*About this task*. The entries below should be copied exactly and completely.

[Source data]

>>>

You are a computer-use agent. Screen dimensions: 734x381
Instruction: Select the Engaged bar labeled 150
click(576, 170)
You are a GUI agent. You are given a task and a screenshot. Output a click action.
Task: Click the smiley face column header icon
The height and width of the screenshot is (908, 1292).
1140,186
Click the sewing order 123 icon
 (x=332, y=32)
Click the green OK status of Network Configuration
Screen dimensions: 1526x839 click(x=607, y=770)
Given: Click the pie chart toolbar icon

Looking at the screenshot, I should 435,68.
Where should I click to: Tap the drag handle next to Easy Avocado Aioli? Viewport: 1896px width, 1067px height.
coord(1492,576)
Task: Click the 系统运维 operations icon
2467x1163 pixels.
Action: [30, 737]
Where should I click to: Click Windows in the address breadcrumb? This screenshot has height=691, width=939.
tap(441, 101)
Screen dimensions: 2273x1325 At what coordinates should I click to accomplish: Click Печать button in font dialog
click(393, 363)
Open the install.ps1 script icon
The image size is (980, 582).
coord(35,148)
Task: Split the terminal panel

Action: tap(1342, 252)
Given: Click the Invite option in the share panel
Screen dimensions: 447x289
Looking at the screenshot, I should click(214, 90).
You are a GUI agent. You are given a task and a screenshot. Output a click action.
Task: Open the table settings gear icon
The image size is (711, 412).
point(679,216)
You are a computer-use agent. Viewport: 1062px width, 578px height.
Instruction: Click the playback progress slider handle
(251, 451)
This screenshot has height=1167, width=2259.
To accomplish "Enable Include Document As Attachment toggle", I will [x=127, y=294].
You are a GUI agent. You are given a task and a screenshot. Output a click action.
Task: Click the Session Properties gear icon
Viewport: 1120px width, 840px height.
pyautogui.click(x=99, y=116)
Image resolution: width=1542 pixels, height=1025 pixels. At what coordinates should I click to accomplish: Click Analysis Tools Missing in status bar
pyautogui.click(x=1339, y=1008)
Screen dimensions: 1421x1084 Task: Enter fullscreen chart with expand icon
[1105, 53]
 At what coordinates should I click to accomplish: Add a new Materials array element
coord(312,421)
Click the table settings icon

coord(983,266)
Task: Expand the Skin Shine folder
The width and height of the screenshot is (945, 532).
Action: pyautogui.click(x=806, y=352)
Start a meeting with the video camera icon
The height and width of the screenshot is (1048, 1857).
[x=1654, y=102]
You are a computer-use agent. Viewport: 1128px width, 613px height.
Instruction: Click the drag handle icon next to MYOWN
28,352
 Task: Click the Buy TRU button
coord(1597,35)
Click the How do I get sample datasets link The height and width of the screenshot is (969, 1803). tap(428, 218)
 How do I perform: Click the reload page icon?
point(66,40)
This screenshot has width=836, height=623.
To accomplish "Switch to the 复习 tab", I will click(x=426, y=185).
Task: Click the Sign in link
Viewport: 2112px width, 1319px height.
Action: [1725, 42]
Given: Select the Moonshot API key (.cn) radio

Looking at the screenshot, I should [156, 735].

<<<

*Your solution*.
You are a computer-use agent. Screen dimensions: 734x381
Instruction: Select the Engaged bar labeled 150
click(576, 170)
You are a GUI agent. You are given a task and a screenshot. Output a click action.
Task: Click the smiley face column header icon
The height and width of the screenshot is (908, 1292).
1140,186
Click the sewing order 123 icon
 (x=332, y=32)
Click the green OK status of Network Configuration
Screen dimensions: 1526x839 click(x=607, y=770)
Given: Click the pie chart toolbar icon

Looking at the screenshot, I should 435,68.
Where should I click to: Tap the drag handle next to Easy Avocado Aioli? Viewport: 1896px width, 1067px height.
coord(1492,576)
Task: Click the 系统运维 operations icon
2467x1163 pixels.
Action: [30, 737]
Where should I click to: Click Windows in the address breadcrumb? This screenshot has height=691, width=939.
tap(441, 101)
Screen dimensions: 2273x1325 At what coordinates should I click to accomplish: Click Печать button in font dialog
click(393, 363)
Open the install.ps1 script icon
The image size is (980, 582).
coord(35,148)
Task: Split the terminal panel

Action: tap(1342, 252)
Given: Click the Invite option in the share panel
Screen dimensions: 447x289
Looking at the screenshot, I should click(214, 90).
You are a GUI agent. You are given a task and a screenshot. Output a click action.
Task: Open the table settings gear icon
The image size is (711, 412).
point(679,216)
You are a computer-use agent. Viewport: 1062px width, 578px height.
Instruction: Click the playback progress slider handle
(251, 451)
This screenshot has height=1167, width=2259.
To accomplish "Enable Include Document As Attachment toggle", I will [x=127, y=294].
You are a GUI agent. You are given a task and a screenshot. Output a click action.
Task: Click the Session Properties gear icon
Viewport: 1120px width, 840px height.
pyautogui.click(x=99, y=116)
Image resolution: width=1542 pixels, height=1025 pixels. At what coordinates should I click to accomplish: Click Analysis Tools Missing in status bar
pyautogui.click(x=1339, y=1008)
Screen dimensions: 1421x1084 Task: Enter fullscreen chart with expand icon
[1105, 53]
 At what coordinates should I click to accomplish: Add a new Materials array element
coord(312,421)
Click the table settings icon

coord(983,266)
Task: Expand the Skin Shine folder
The width and height of the screenshot is (945, 532).
Action: pyautogui.click(x=806, y=352)
Start a meeting with the video camera icon
The height and width of the screenshot is (1048, 1857).
[x=1654, y=102]
You are a computer-use agent. Viewport: 1128px width, 613px height.
Instruction: Click the drag handle icon next to MYOWN
28,352
 Task: Click the Buy TRU button
coord(1597,35)
Click the How do I get sample datasets link The height and width of the screenshot is (969, 1803). tap(428, 218)
 How do I perform: Click the reload page icon?
point(66,40)
This screenshot has width=836, height=623.
To accomplish "Switch to the 复习 tab", I will click(x=426, y=185).
Task: Click the Sign in link
Viewport: 2112px width, 1319px height.
Action: [1725, 42]
Given: Select the Moonshot API key (.cn) radio

Looking at the screenshot, I should [156, 735].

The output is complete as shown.